Hi Mark,
* Mark Wenning wenning@us.ibm.com [050105 23:34]:
We're looking at using toke, detok in our development process.
Nice to hear. Let me know how I can help make this happen.
Our current setup to tokenize device drivers uses a "script" similar to this: ----- start kng_sr_script ----- \ define these words for the tokenizer tokenizer[ 0 constant ?SYSTEM-ROM 0 constant COMMENT-OUT [..] ]tokenizer
It's "not really a bug" but a lacking feature. ;-) The tokenizer[ directive should directly execute the forth words before ]tokenizer. Instead toke only pushes the specified values to the stack.
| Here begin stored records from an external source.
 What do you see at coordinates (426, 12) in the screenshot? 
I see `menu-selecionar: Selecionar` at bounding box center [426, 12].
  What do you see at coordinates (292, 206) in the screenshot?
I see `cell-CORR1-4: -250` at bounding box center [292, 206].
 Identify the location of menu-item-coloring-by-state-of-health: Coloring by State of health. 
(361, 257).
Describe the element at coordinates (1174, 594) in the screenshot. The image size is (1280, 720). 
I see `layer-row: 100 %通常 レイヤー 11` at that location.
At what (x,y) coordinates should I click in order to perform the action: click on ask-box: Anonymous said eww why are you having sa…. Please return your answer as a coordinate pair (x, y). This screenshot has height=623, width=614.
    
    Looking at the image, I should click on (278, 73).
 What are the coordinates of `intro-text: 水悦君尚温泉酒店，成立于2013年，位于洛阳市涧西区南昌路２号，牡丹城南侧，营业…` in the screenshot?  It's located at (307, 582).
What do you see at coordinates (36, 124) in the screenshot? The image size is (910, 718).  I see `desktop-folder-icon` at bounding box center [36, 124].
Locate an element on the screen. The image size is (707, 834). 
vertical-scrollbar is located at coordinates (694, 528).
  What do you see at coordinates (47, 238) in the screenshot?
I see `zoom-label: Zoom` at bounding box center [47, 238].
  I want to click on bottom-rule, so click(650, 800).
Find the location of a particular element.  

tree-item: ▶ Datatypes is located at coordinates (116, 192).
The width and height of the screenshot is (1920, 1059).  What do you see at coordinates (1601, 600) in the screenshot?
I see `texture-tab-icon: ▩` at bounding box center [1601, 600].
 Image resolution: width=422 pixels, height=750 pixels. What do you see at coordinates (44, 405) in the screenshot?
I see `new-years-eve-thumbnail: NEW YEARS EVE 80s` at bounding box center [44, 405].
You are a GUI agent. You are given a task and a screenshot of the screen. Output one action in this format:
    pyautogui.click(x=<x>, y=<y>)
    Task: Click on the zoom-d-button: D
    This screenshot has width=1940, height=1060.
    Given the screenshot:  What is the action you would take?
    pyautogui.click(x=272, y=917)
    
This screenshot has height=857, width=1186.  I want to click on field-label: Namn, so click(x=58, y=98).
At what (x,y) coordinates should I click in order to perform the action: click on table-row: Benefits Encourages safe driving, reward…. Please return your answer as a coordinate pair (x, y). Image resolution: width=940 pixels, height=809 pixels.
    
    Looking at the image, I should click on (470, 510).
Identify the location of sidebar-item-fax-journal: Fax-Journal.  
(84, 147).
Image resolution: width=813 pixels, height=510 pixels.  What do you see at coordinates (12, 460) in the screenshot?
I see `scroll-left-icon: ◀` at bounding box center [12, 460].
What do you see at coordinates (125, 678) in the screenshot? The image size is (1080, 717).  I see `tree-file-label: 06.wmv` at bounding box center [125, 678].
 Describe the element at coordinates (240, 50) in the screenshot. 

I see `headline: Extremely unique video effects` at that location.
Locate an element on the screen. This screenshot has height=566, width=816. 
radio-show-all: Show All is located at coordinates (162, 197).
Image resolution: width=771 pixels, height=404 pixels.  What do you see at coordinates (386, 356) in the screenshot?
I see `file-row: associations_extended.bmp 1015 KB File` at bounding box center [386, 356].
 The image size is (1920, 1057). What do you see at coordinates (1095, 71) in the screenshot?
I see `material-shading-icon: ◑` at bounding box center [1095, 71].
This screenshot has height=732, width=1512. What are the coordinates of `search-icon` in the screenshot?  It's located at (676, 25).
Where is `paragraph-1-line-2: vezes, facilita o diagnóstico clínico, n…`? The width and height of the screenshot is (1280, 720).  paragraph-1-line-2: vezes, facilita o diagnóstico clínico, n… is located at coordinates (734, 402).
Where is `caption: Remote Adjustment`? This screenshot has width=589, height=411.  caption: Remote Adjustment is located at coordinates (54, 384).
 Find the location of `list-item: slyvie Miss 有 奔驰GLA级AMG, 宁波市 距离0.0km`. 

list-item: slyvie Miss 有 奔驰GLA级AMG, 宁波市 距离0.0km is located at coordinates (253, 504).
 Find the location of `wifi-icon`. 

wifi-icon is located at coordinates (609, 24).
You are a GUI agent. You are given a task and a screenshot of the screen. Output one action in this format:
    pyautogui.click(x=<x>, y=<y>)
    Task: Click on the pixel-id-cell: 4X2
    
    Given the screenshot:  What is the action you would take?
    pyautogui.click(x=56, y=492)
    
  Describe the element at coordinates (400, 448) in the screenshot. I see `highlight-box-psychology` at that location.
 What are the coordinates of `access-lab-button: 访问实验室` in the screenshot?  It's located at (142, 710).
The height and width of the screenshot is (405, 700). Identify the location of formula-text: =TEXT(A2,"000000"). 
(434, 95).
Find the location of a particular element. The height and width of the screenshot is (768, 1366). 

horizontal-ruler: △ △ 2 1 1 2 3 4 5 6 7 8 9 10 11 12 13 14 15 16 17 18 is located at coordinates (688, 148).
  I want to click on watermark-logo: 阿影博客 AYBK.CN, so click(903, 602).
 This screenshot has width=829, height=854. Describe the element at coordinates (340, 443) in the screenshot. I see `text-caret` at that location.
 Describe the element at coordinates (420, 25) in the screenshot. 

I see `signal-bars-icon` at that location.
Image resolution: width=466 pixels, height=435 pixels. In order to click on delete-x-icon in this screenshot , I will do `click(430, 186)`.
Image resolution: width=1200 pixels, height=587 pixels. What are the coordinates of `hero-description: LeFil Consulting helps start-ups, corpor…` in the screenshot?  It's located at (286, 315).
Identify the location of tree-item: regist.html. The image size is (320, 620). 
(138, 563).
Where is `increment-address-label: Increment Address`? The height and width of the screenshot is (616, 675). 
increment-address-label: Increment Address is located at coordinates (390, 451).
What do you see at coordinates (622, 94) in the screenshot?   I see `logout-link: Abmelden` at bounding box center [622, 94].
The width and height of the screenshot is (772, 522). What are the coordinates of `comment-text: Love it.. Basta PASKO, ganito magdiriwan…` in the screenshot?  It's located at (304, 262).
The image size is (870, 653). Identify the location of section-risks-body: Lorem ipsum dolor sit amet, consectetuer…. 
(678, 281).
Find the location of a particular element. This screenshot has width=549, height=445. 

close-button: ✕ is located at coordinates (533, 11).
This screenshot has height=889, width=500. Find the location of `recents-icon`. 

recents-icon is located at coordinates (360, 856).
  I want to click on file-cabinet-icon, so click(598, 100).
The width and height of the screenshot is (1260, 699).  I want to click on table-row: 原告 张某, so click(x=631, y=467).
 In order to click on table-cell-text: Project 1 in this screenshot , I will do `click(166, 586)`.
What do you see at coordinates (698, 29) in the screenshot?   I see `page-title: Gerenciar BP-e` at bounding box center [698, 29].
Simply because it has no forth engine to call inside.
This results in your two problems:
The version of toke I downloaded doesn't like this for 2 reasons:
- Constant declarations in TOKENIZER[ ... ]TOKENIZER blocks emit
bytes/tokens to the output, so we get extra stuff before the PCI header. I don't think it should do this; code inside tokenizer blocks should not be in the output FCODE. Is this correct?
- Previous constant declarations aren't being looked up/interpreted
when in Tokenizer mode. For example, tokenizer[ hex ibm-Code-Revision-Level decimal ]tokenizer SET-REV-LEVEL causes a "empty stack: error. I have to change it to tokenizer[ 0110 ]tokenizer SET-REV-LEVEL to make it work. Is this a bug?
It is something that needs to be fixed, no doubt.
I'm a little new to this; basically what I'm asking is if this behaviour is what was intended, or should we attempt to fix it and submit a fix to you.
There are basically two possible solutions to the problem: 1) Implement parsing for the words you use in the existing framework of toke. ie. implement a "constant" and a "hex" word. This is pretty straight forward, but will break the next time someone is using a different forthish feature.
2) the clean solution: Implement future versions of toke on top of the OpenBIOS forth engine "BeginAgain". This is a pretty minimal forth implementation that is well suited.
Clearly, 2. is the long term solution.